Iniciamos hoy una serie de preciosos – y diríamos delicados textos – que nos envía Fernando desde Italia. Son pequeñas pinturas, ya lo dice él en otro artículo: » no teníamos teléfonos inteligentes, solo nuestra memoria»…y es que son eso, son instantáneas simples, profundas y con todo un halo de cariño que hoy comenzamos a compartir. Gracias Fernando por permitirnos compartirlos con el mundo.
El Caramelero
El caramelero observaba el panorama detrás de sus lentes gruesos mientras acomodaba su valijita de madera llena de dulces, chicles y otras delicias. Diez minutos antes de que tocara el timbre de la salida, algùn alumno ponía el cartel de “ESCUELA” en el medio de la calle y se volvía corriendo hacia la clase.
En los salones preparábamos las carteras después de haber copiado los deberes a las apuradas en la libreta y nos quedábamos sentaditos esperando la hora, mientras la maestra, siempre muy coqueta, sacaba un espejito y se acomodaba los cabellos, con un ojo puesto en la clase y otra en el espejo.
Se sentían las voces que susurraban, “nos vemos despues de comer en la cancha del Brandi” decía alguno, otros hablaban de la placita de Quicuyo o de la vía, la niñas se ponían de acuerdo para encontrarse en la casa de alguna, eso sí, ellas salían a jugar después de haber hecho los deberes.

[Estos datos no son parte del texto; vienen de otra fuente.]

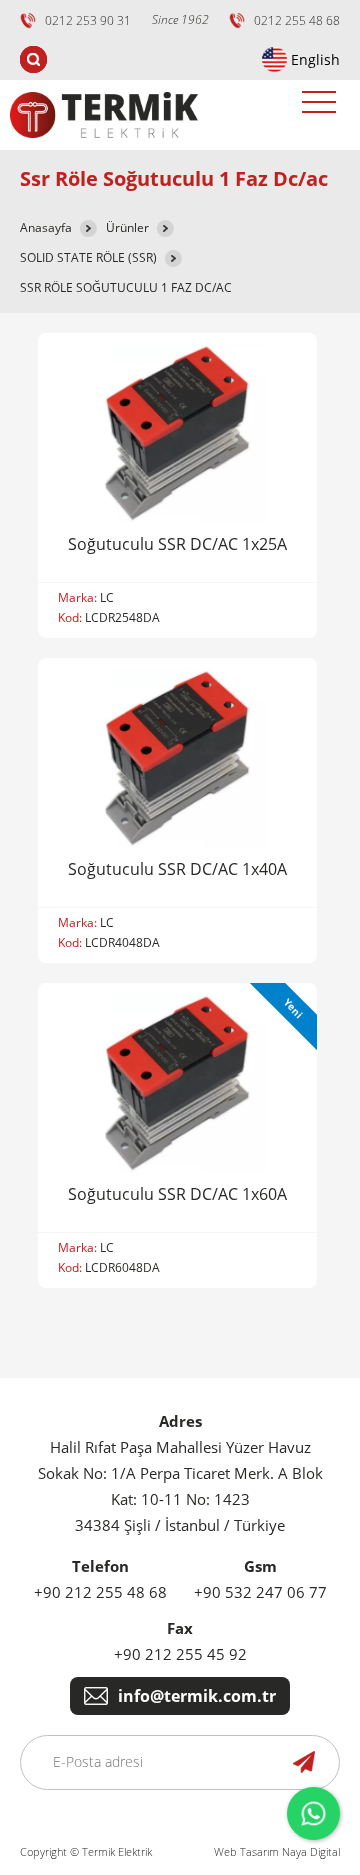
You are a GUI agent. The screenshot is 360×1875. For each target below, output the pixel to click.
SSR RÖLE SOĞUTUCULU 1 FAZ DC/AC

Mientras tanto el tiempo, en esos últimos diez minutos de lección, no pasaba más, hasta que se sentían los pasos de la directora, que atravesaba el gran patio interno con aquella enorme claraboya y acercándose a la puerta, miraba el minúsculo reloj de pulsera y a las 12 exactas tocaba la campana.

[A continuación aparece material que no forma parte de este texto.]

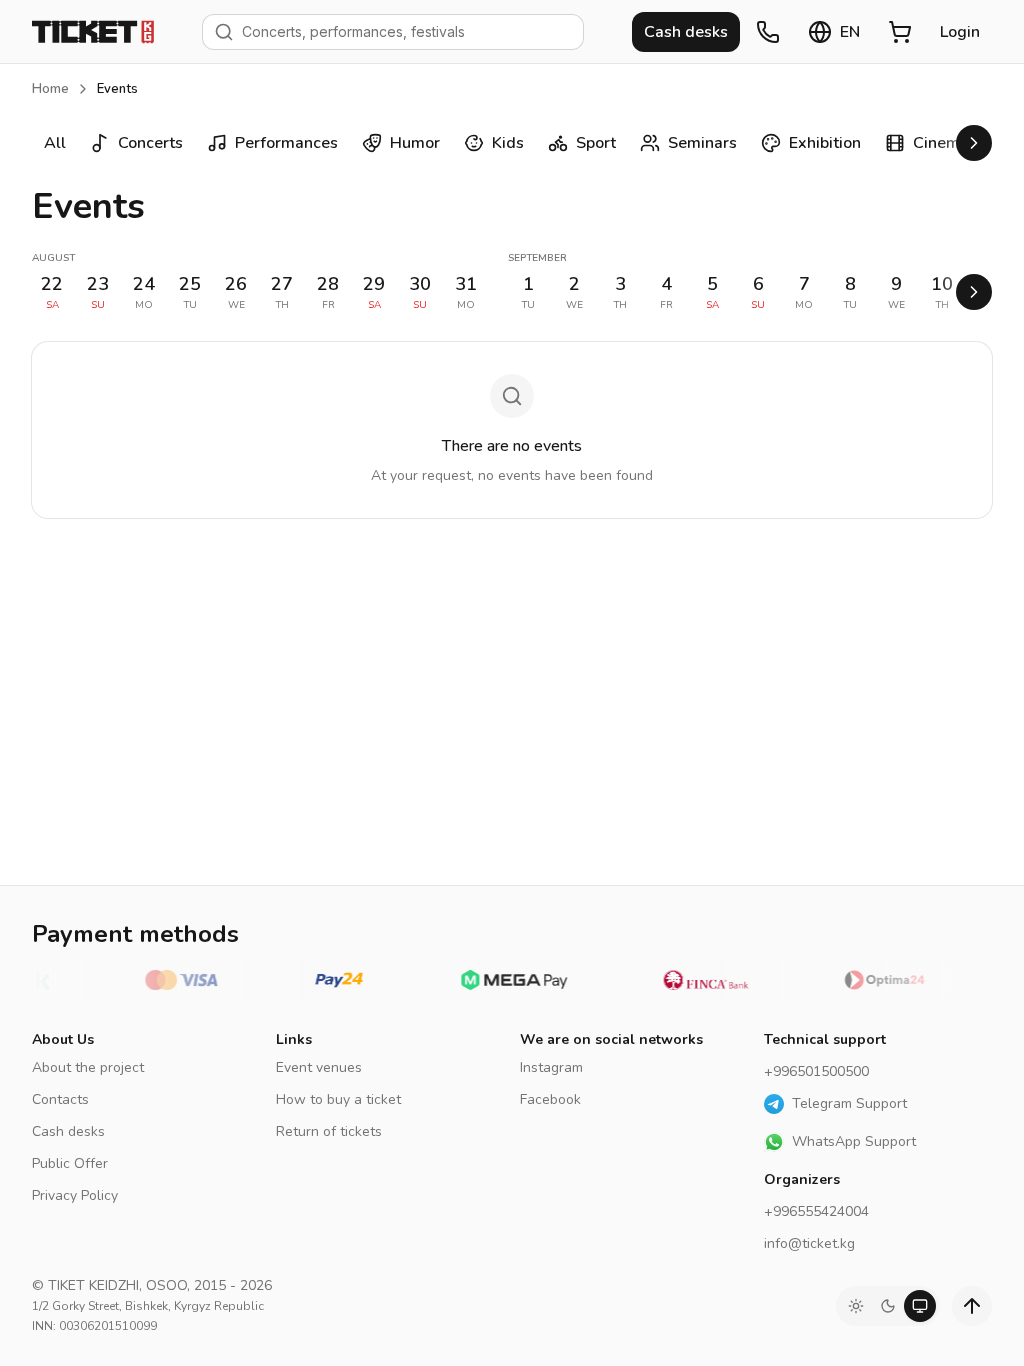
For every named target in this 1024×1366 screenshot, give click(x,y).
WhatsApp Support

Ruidos de bancos arrastrándose, puertas que se abrían y gritos de liberación acompañaban el final del sonido del timbre, salíamos en tropel hacia la calle donde algunos venían recibidos por sus padres que les preguntaban cómo les había ido, otros se iban caminando a las apuradas por Ariel hacia Garzón o hacia la vía, otros cruzaban casi sin mirar la calle hacia la parada.
Se formaban distintas filas para esperar los ómnibus, siempre había una maestra a controlar que las cosas se hicieran en el mayor orden posible. La del 145 hacia Colón era la fila más larga, después estaba la del 526 que era cortita y la de los otros ómnibus.
La del “500” era la que se vaciaba más rápidamente porque el bus de Come era el primero en llegar, después la de los otros y por último quedaba siempre la del 145. Mientras tanto el caramelero continuaba vendiendo sus golosinas y los gurises del comedor iban llegando poco a poco a la escuela. Siempre había alguien que “cortaba para la salida” y bajo los ojos de la maestra que no veía la hora de irse para su casa, se armaba pelea en el medio de un círculo de varones que hacían fuerza por uno o por el otro hasta que la maestra no los dividía tirándoles de las orejas.
“Ahí viene, ahí viene” gritaba alguien y la fila se armaba perfectamente otra vez. El Leyland paraba de malas ganas delante a nosotros y a los gritos y empujones subíamos al 145. El guarda nos hacía pasar al fondo y las carteras se trancaban entre llos pasajeros que iban parados en el medio del pasillo. Algunos lo tomábamos por dos cuadras, otros por 5 o 6. Bajándonos, gritábamos y reíamos, recordábamos la cita para la tardecita y desde abajo hacíamos gestos con la mano a los que quedaban en el ómnibus antes de salir corriendo, con la túnica desprendida, la moña deshecha y la cartera debajo del brazo hacia nuestras casas.